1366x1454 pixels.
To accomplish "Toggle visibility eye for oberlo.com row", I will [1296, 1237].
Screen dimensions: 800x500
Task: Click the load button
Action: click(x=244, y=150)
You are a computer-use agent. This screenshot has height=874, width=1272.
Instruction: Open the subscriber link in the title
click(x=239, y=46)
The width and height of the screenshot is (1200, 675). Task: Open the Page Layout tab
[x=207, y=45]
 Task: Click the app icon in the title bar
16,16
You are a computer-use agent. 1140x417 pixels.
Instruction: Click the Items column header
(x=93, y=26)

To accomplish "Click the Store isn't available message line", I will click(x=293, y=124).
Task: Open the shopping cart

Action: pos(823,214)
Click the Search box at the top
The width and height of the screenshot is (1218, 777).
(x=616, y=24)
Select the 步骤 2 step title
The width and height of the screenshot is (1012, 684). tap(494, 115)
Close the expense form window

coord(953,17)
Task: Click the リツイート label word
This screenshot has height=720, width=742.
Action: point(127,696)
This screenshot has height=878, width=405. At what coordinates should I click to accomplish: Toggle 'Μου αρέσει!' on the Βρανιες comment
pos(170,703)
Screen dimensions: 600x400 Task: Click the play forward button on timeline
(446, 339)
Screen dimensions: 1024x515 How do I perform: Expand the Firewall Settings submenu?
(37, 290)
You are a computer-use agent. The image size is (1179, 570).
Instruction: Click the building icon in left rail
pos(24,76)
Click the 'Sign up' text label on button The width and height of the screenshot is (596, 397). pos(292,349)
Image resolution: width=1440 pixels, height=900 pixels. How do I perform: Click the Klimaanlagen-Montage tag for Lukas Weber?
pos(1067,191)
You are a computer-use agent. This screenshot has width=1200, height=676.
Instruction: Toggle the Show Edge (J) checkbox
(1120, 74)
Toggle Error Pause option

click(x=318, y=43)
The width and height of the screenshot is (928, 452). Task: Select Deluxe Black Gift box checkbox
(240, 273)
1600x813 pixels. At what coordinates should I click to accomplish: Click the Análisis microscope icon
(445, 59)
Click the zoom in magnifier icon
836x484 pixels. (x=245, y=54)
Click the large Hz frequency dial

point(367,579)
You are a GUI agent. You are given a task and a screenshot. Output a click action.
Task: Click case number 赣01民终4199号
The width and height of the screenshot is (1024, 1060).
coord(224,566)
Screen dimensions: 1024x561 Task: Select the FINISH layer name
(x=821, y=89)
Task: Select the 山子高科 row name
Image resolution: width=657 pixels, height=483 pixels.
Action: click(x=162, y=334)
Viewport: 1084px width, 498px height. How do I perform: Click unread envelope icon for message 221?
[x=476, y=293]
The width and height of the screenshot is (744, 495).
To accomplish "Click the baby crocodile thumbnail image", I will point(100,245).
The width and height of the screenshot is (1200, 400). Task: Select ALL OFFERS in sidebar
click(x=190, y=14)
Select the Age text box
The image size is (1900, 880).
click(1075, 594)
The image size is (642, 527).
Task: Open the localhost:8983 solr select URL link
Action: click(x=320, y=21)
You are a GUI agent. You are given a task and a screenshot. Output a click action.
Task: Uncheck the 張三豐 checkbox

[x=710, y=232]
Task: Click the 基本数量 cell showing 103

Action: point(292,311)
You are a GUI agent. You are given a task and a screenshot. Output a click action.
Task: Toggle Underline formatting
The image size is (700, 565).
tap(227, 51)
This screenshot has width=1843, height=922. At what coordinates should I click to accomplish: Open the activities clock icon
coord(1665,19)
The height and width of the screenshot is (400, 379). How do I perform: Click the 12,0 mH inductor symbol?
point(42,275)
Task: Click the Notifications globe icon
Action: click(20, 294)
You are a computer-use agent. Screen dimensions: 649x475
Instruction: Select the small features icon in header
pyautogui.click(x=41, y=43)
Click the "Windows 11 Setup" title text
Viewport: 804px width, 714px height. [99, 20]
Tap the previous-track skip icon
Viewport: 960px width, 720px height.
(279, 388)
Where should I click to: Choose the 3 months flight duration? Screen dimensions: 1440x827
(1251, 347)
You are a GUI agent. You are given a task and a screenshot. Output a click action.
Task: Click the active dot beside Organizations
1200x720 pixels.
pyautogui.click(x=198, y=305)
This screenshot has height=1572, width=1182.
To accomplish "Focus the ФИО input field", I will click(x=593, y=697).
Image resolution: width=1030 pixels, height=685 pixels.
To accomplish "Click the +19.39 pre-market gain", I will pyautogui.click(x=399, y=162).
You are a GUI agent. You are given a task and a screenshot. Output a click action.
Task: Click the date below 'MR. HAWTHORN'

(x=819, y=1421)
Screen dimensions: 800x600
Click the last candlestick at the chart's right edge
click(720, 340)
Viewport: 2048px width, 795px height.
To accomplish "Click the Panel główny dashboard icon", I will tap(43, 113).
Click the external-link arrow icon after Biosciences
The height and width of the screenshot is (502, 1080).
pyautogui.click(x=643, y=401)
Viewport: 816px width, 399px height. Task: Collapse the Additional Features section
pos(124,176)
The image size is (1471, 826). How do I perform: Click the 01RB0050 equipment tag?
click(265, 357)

--*--

■ **Exercise brief**: Every line of the data should be copied exactly.

■ **Response to the task**:
1366x1454 pixels.
To accomplish "Toggle visibility eye for oberlo.com row", I will [1296, 1237].
Screen dimensions: 800x500
Task: Click the load button
Action: click(x=244, y=150)
You are a computer-use agent. This screenshot has height=874, width=1272.
Instruction: Open the subscriber link in the title
click(x=239, y=46)
The width and height of the screenshot is (1200, 675). Task: Open the Page Layout tab
[x=207, y=45]
 Task: Click the app icon in the title bar
16,16
You are a computer-use agent. 1140x417 pixels.
Instruction: Click the Items column header
(x=93, y=26)

To accomplish "Click the Store isn't available message line", I will click(x=293, y=124).
Task: Open the shopping cart

Action: pos(823,214)
Click the Search box at the top
The width and height of the screenshot is (1218, 777).
(x=616, y=24)
Select the 步骤 2 step title
The width and height of the screenshot is (1012, 684). tap(494, 115)
Close the expense form window

coord(953,17)
Task: Click the リツイート label word
This screenshot has height=720, width=742.
Action: point(127,696)
This screenshot has height=878, width=405. At what coordinates should I click to accomplish: Toggle 'Μου αρέσει!' on the Βρανιες comment
pos(170,703)
Screen dimensions: 600x400 Task: Click the play forward button on timeline
(446, 339)
Screen dimensions: 1024x515 How do I perform: Expand the Firewall Settings submenu?
(37, 290)
You are a computer-use agent. The image size is (1179, 570).
Instruction: Click the building icon in left rail
pos(24,76)
Click the 'Sign up' text label on button The width and height of the screenshot is (596, 397). pos(292,349)
Image resolution: width=1440 pixels, height=900 pixels. How do I perform: Click the Klimaanlagen-Montage tag for Lukas Weber?
pos(1067,191)
You are a computer-use agent. This screenshot has width=1200, height=676.
Instruction: Toggle the Show Edge (J) checkbox
(1120, 74)
Toggle Error Pause option

click(x=318, y=43)
The width and height of the screenshot is (928, 452). Task: Select Deluxe Black Gift box checkbox
(240, 273)
1600x813 pixels. At what coordinates should I click to accomplish: Click the Análisis microscope icon
(445, 59)
Click the zoom in magnifier icon
836x484 pixels. (x=245, y=54)
Click the large Hz frequency dial

point(367,579)
You are a GUI agent. You are given a task and a screenshot. Output a click action.
Task: Click case number 赣01民终4199号
The width and height of the screenshot is (1024, 1060).
coord(224,566)
Screen dimensions: 1024x561 Task: Select the FINISH layer name
(x=821, y=89)
Task: Select the 山子高科 row name
Image resolution: width=657 pixels, height=483 pixels.
Action: click(x=162, y=334)
Viewport: 1084px width, 498px height. How do I perform: Click unread envelope icon for message 221?
[x=476, y=293]
The width and height of the screenshot is (744, 495).
To accomplish "Click the baby crocodile thumbnail image", I will point(100,245).
The width and height of the screenshot is (1200, 400). Task: Select ALL OFFERS in sidebar
click(x=190, y=14)
Select the Age text box
The image size is (1900, 880).
click(1075, 594)
The image size is (642, 527).
Task: Open the localhost:8983 solr select URL link
Action: click(x=320, y=21)
You are a GUI agent. You are given a task and a screenshot. Output a click action.
Task: Uncheck the 張三豐 checkbox

[x=710, y=232]
Task: Click the 基本数量 cell showing 103

Action: point(292,311)
You are a GUI agent. You are given a task and a screenshot. Output a click action.
Task: Toggle Underline formatting
The image size is (700, 565).
tap(227, 51)
This screenshot has width=1843, height=922. At what coordinates should I click to accomplish: Open the activities clock icon
coord(1665,19)
The height and width of the screenshot is (400, 379). How do I perform: Click the 12,0 mH inductor symbol?
point(42,275)
Task: Click the Notifications globe icon
Action: click(20, 294)
You are a computer-use agent. Screen dimensions: 649x475
Instruction: Select the small features icon in header
pyautogui.click(x=41, y=43)
Click the "Windows 11 Setup" title text
Viewport: 804px width, 714px height. [99, 20]
Tap the previous-track skip icon
Viewport: 960px width, 720px height.
(279, 388)
Where should I click to: Choose the 3 months flight duration? Screen dimensions: 1440x827
(1251, 347)
You are a GUI agent. You are given a task and a screenshot. Output a click action.
Task: Click the active dot beside Organizations
1200x720 pixels.
pyautogui.click(x=198, y=305)
This screenshot has height=1572, width=1182.
To accomplish "Focus the ФИО input field", I will click(x=593, y=697).
Image resolution: width=1030 pixels, height=685 pixels.
To accomplish "Click the +19.39 pre-market gain", I will pyautogui.click(x=399, y=162).
You are a GUI agent. You are given a task and a screenshot. Output a click action.
Task: Click the date below 'MR. HAWTHORN'

(x=819, y=1421)
Screen dimensions: 800x600
Click the last candlestick at the chart's right edge
click(720, 340)
Viewport: 2048px width, 795px height.
To accomplish "Click the Panel główny dashboard icon", I will tap(43, 113).
Click the external-link arrow icon after Biosciences
The height and width of the screenshot is (502, 1080).
pyautogui.click(x=643, y=401)
Viewport: 816px width, 399px height. Task: Collapse the Additional Features section
pos(124,176)
The image size is (1471, 826). How do I perform: Click the 01RB0050 equipment tag?
click(265, 357)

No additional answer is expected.